It is one of the peculiarities of the capitalist order that within it
all the elements of the future society first assume, in their
development, a form not approaching socialism but, on the contrary, a
form moving more and more away from socialism. Production takes on a
progressively increasing social character. But under what form is the
social character of capitalist production expressed? It is expressed in
the form of the large enterprise, in the form of the shareholding
concern, the cartel, within which the capitalist antagonisms, capitalist
exploitation, the oppression of labour–power, are augmented to the
extreme.
In the army, capitalist development leads to the extension of
obligatory military service to the reduction of the time of service and
consequently to a material approach to a popular militia. But all of
this takes place under the form of modern militarism in which the
domination of the people by the militarist State and the class character
of the State manifest themselves most clearly.
In the field of political relations, the development of democracy
brings – in the measure that it finds a favourable soil – the
participation of all popular strata in political life and, consequently,
some sort of “people’s State.” But this participation takes the form of
bourgeois parliamentarism, in which class antagonisms and class
domination are not done away with, but are, on the contrary, displayed
in the open. Exactly because capitalist development moves through these
contradictions, it is necessary to extract the kernel of socialist
society from its capitalist shell. Exactly for this reason must the
proletariat seize political power and suppress completely the capitalist
system.
Of course, Bernstein draws other conclusions.

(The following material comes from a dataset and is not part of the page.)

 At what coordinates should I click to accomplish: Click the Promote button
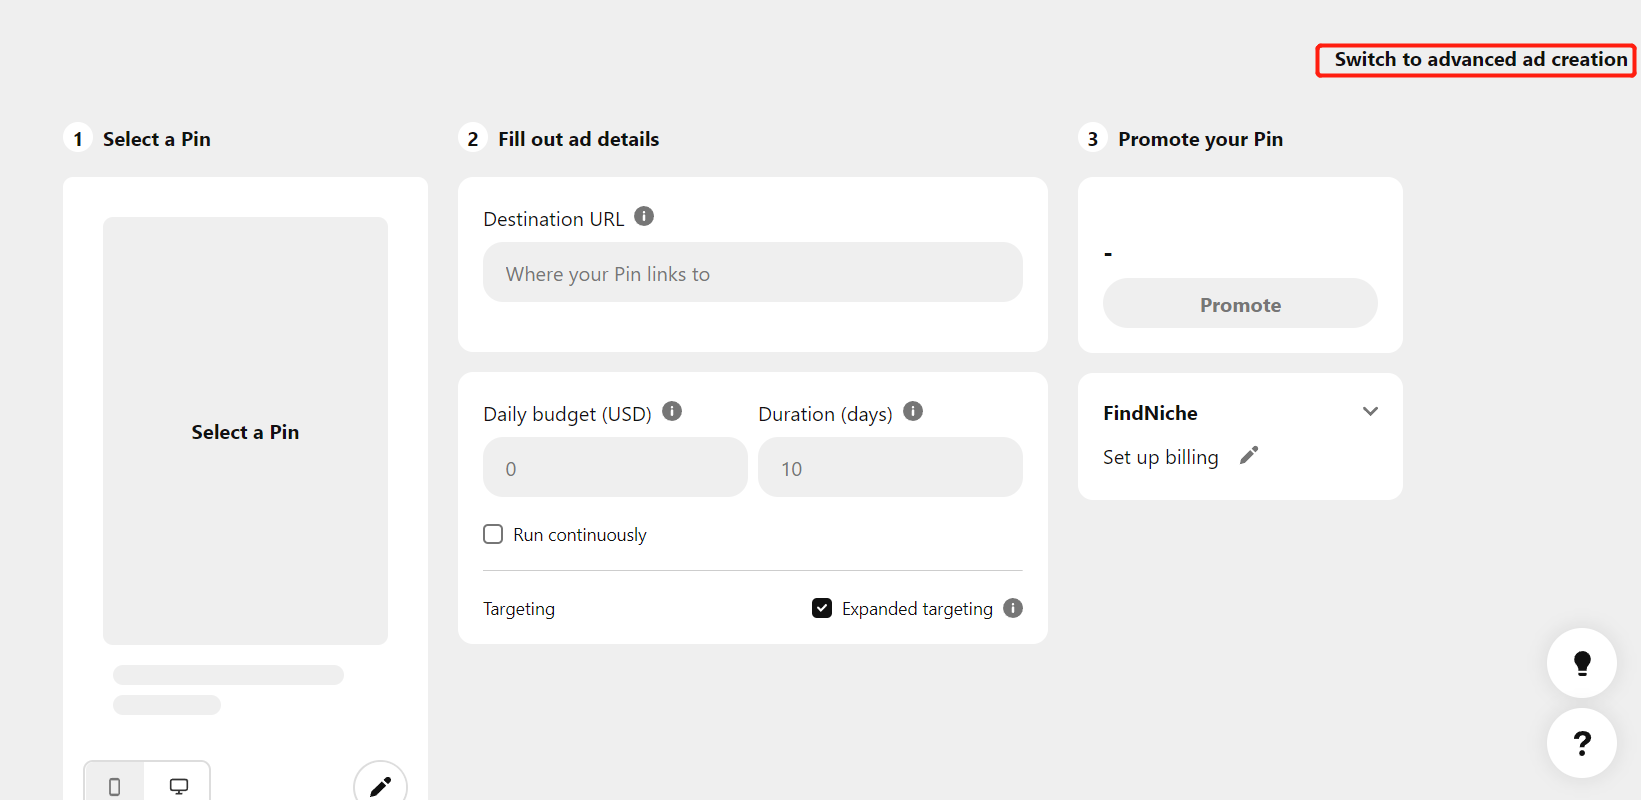pos(1240,303)
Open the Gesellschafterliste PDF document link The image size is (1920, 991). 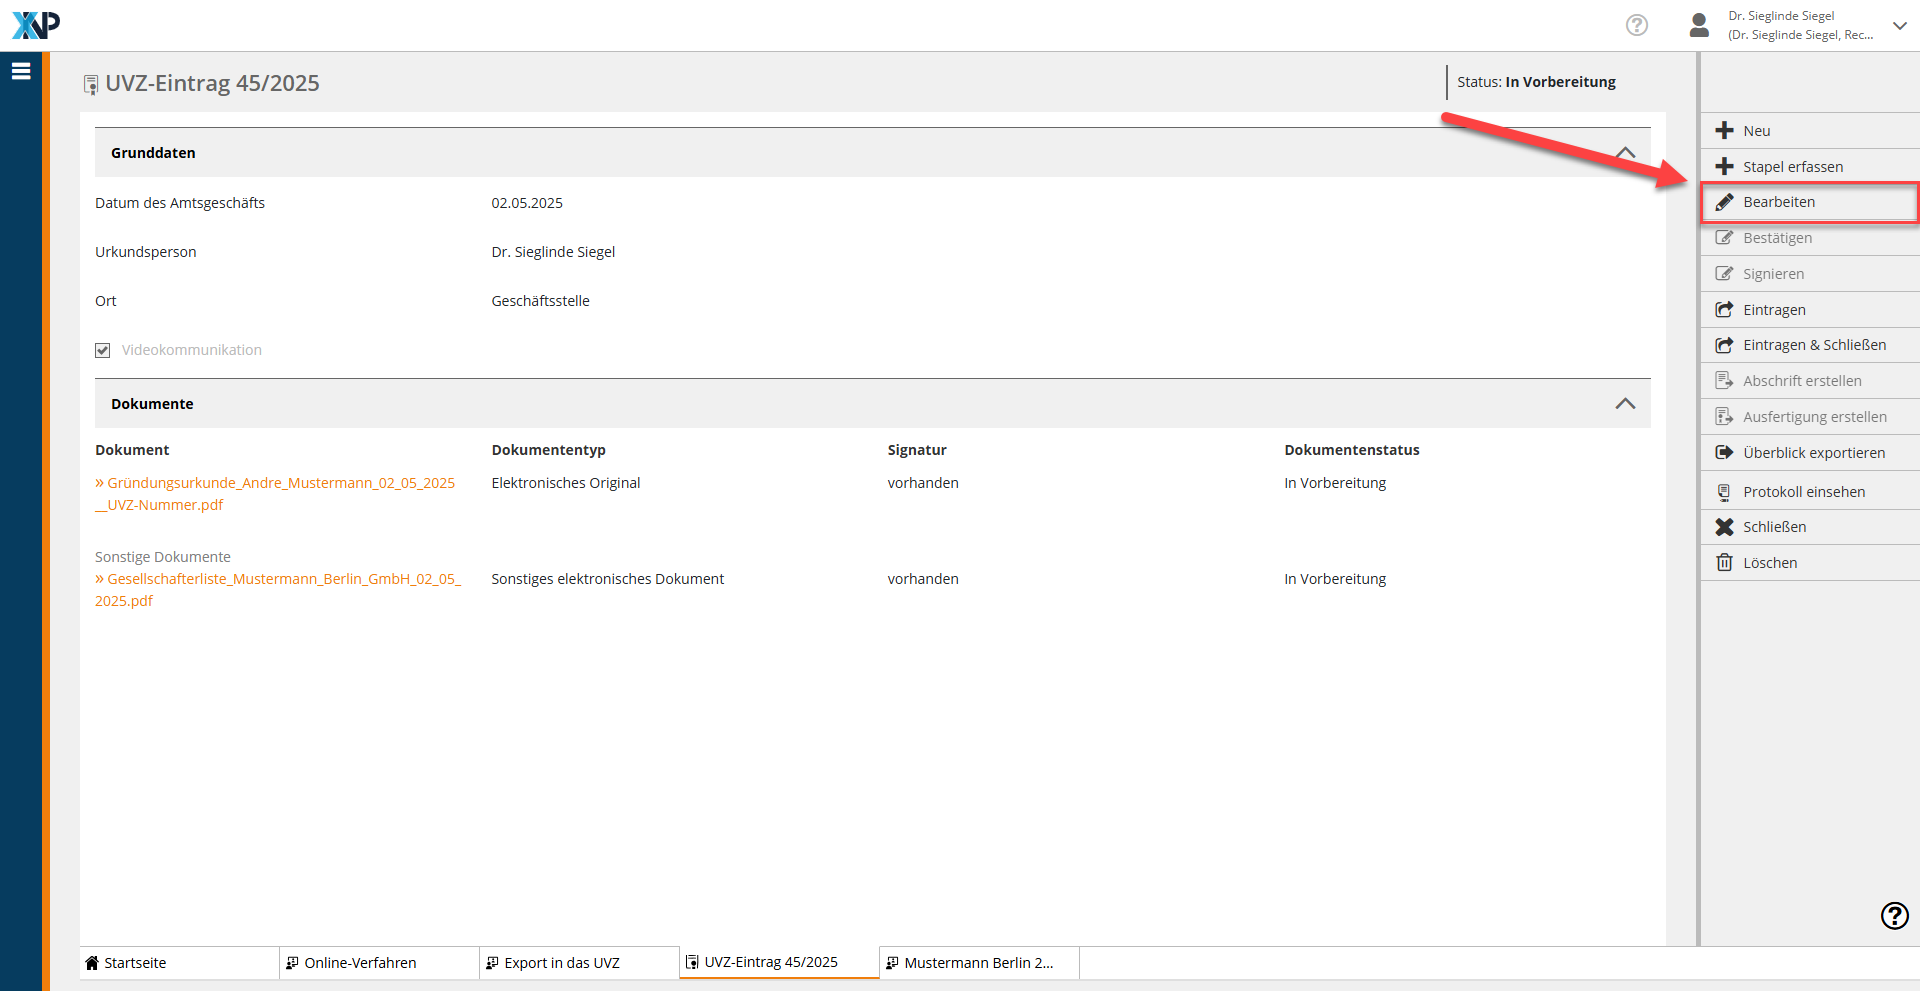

If the development of
democracy leads to the aggravation and not to the lessening of
capitalist antagonisms, “the Social–Democracy,” he answers us, “in order
not to render its task more difficult, must by all means try to stop
social reforms and the extension of democratic institutions,” (page 71).
Indeed, that would be the right thing to do if the Social–Democracy
found to its taste, in the petty–bourgeois manner, the futile task of
picking for itself all the good sides of history and rejecting the bad
sides of history. However, in that case, it should at the same time “try
to stop” capitalism in general, for there is not doubt that latter is
the rascal placing all these obstacles in the way of socialism. But
capitalism furnishes besides the obstacles also the only possibilities of realising the socialist programme. The same can be said about democracy.
If democracy has become superfluous or annoying to the bourgeoisie,
it is on the contrary necessary and indispensable to the working class.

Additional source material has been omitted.